BY TERI BAILIE AND JAMES HARPER
We arrived at Plymouth University on 5th February 2016 for a postgraduate Practice Research Symposium, organised by Natalie Raven and Steven Paige who are PhD students in the Performance.Experience.Presence research group. We were excited to attend our first ever symposium and we were full of questions. How is a symposium laid out? Is everyone going to be intimidatingly intelligent?
The day kicked off with a keynote address by Dr Rachel Hann, lecturer in scenography at the University of Surrey. She spoke about Practice Research and how for years artist-researchers have been hung up on the micro-politics of terms like practice-as-research, practice-led-research and practice-based research. Hann made the argument that “first wave” practice-researchers had to argue the legitimacy of their processes and methodologies. They fought administration and demonstrated that their artist-research projects could be held within the academy.
Hann posited that we may be in a ‘second wave’ of Practice Research now. We no longer have to negotiate the administrative boundaries of the academy but instead can push at what can be achieved. This was a great message to hear as masters students: that there is a generation of practice-researchers ready to support and engage with the work that we are producing or may produce in the future.
Visi is a researcher, composer and performer conducting his doctoral research at the Interdisciplinary Centre for Computer Music Research (ICCMR) at Plymouth. His performance saw him negotiate the sound production between an analogue synthesiser and digital motion sensors which capture biologic signals to create sound. His aim was to ‘explore the constraints that both interface paradigms impose on the gestural behaviours of the body and to use such constraints as constitutive expressive elements.’
Wedderburn is a PhD student in Performing Arts at Middlesex University, undertaking practice research into Kung Fu as actor training. Her presentation included Kung Fu sequences from her training practice to ‘contextualise the critical concerns that working with martial arts has raised.’
Although these performance-presentations were from different subjects, the methodological use of Practice Research bridged the gaps in understanding subject specific terminology.
The symposium featured a great variety of speakers, not only in terms of subject but also their location within the research process. Davina Kirkpatrick from the University of West England is due to complete her doctoral research very soon. In her paper, ‘Stories, lost voices and absence through loss of people and landscapes,’ she discussed interdisciplinary theoretical perspectives on bereavement, grief, memory studies and collaborative practices.

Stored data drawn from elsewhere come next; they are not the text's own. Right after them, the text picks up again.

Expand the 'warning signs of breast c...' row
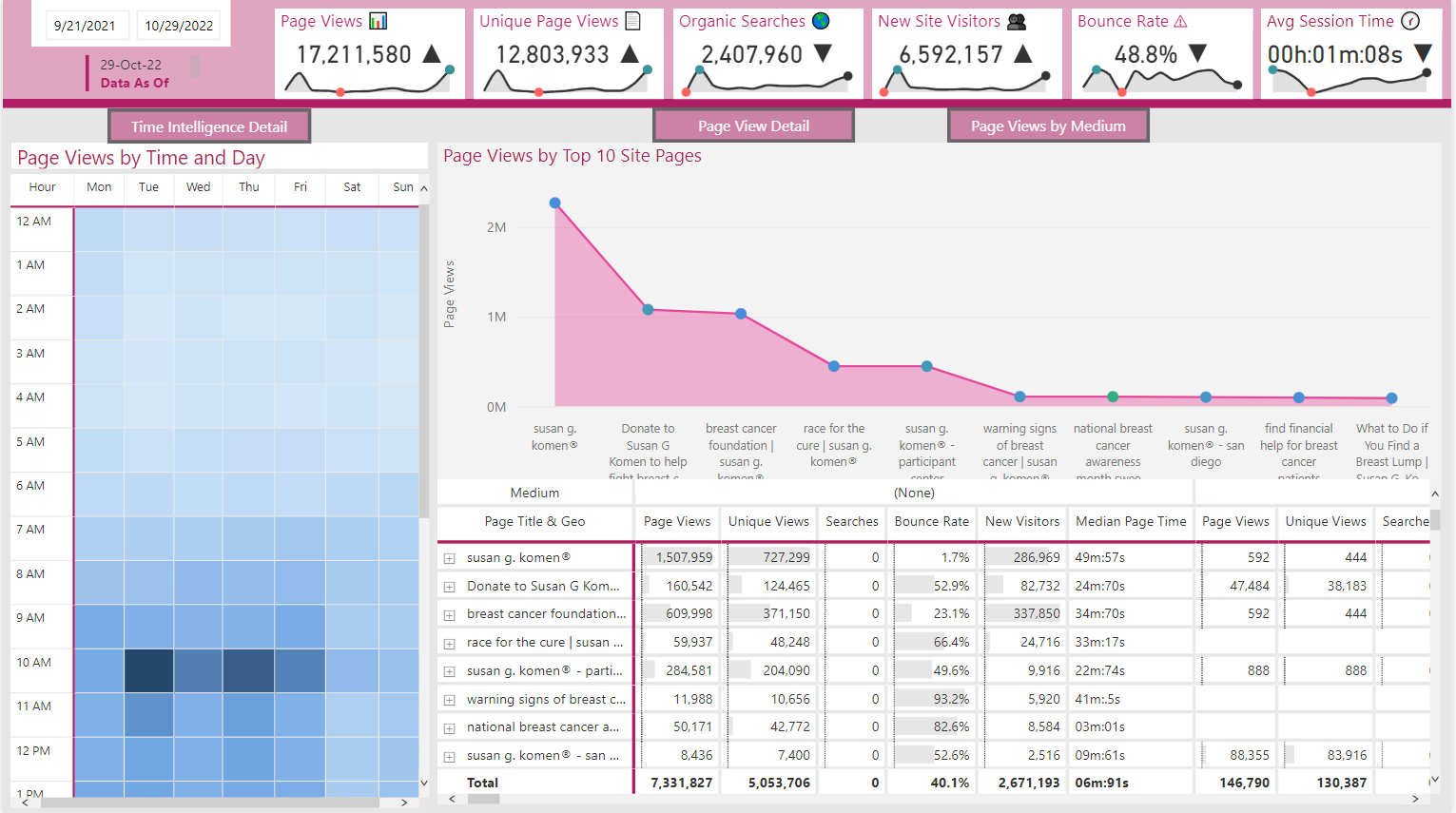click(450, 700)
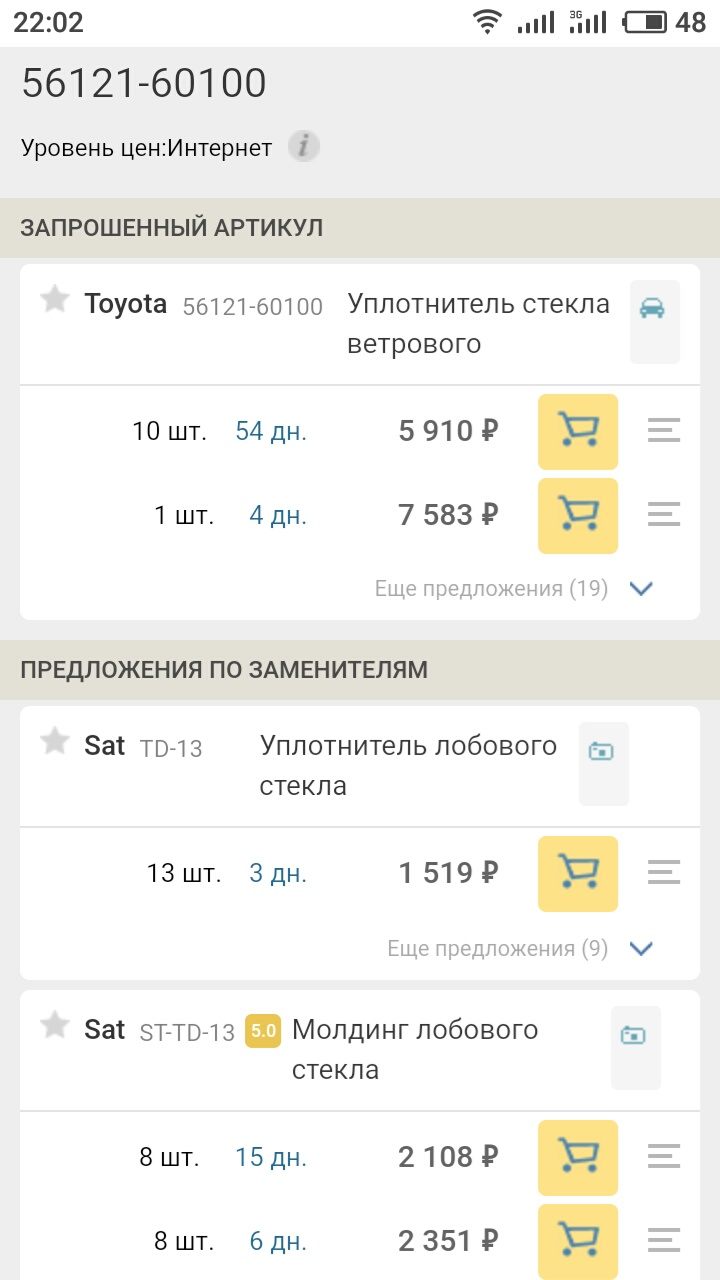Viewport: 720px width, 1280px height.
Task: Open the Sat ST-TD-13 article link
Action: (187, 1032)
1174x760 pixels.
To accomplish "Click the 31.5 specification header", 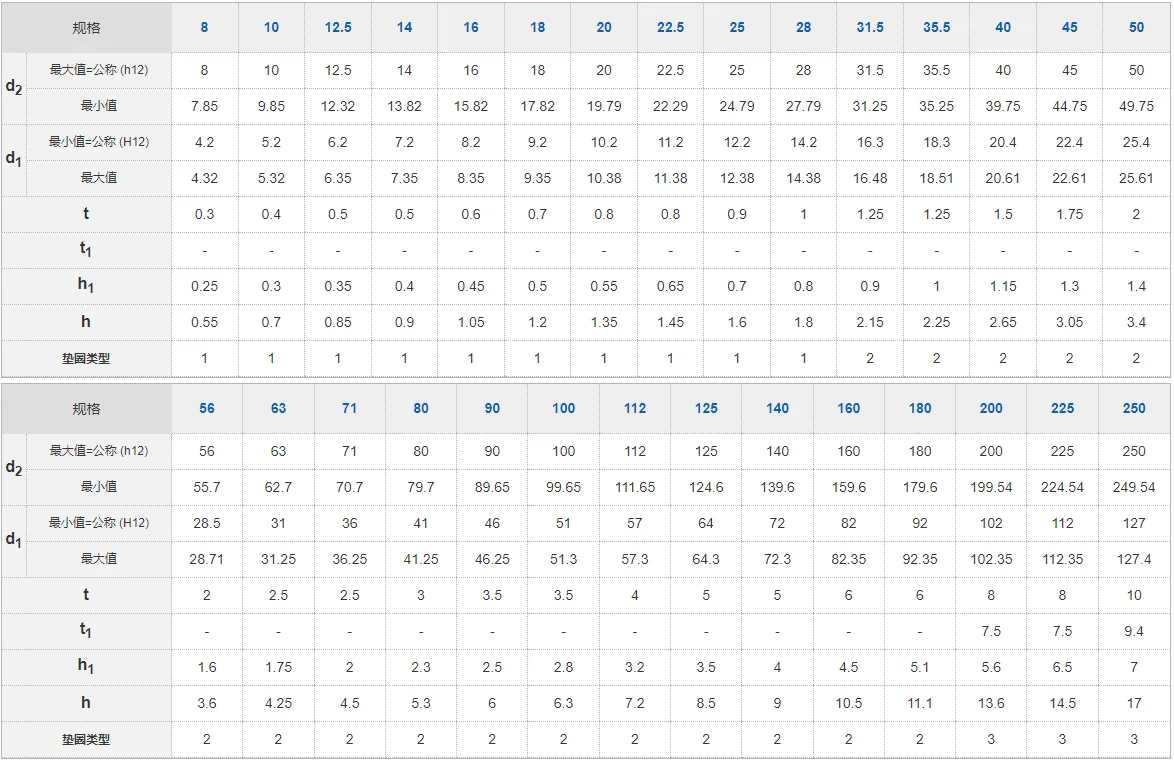I will tap(870, 27).
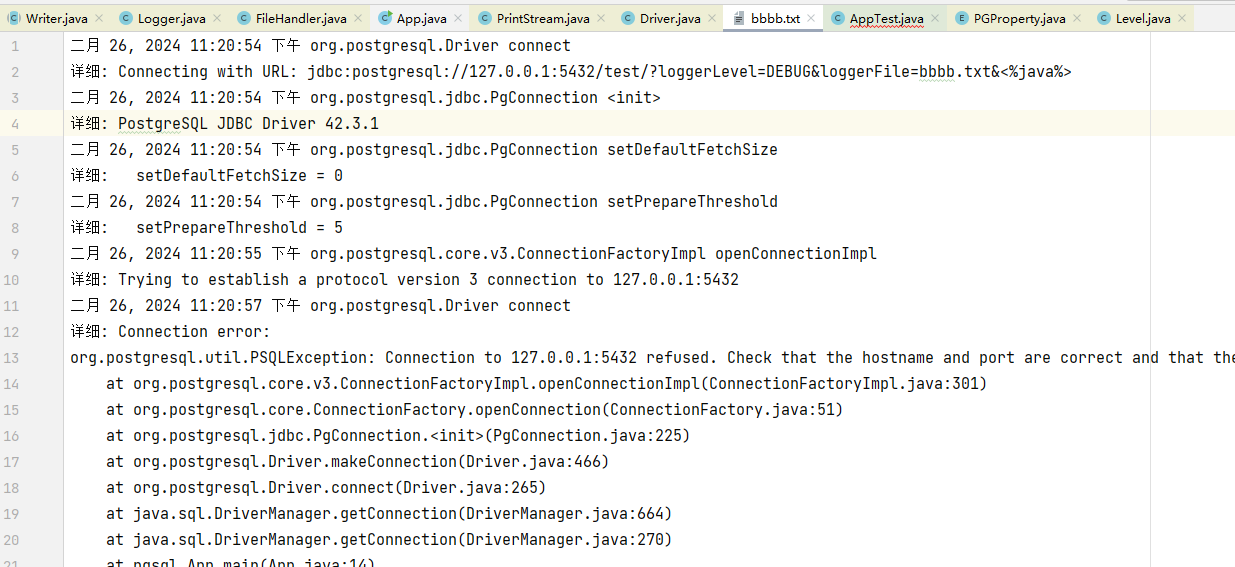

On the other end of the scale we heard from Gemma Chatwin of Plymouth University who is in the midst of her ResM research. Her project, ‘Creating Gemella’, explores relationships between character and female celebrity in social media by making an alter ego. Although these artist researchers are at different points in their processes – and every other other stage of research was represented at the symposium – there was a great sense of support and camaraderie.
The symposium offered a fantastic opportunity to recognise the exciting work happening all over the UK and to make contacts with other postgraduate researchers from many different institutions. We left feeling excited and invigorated to start contributing to the eclectic field that it is Practice Research.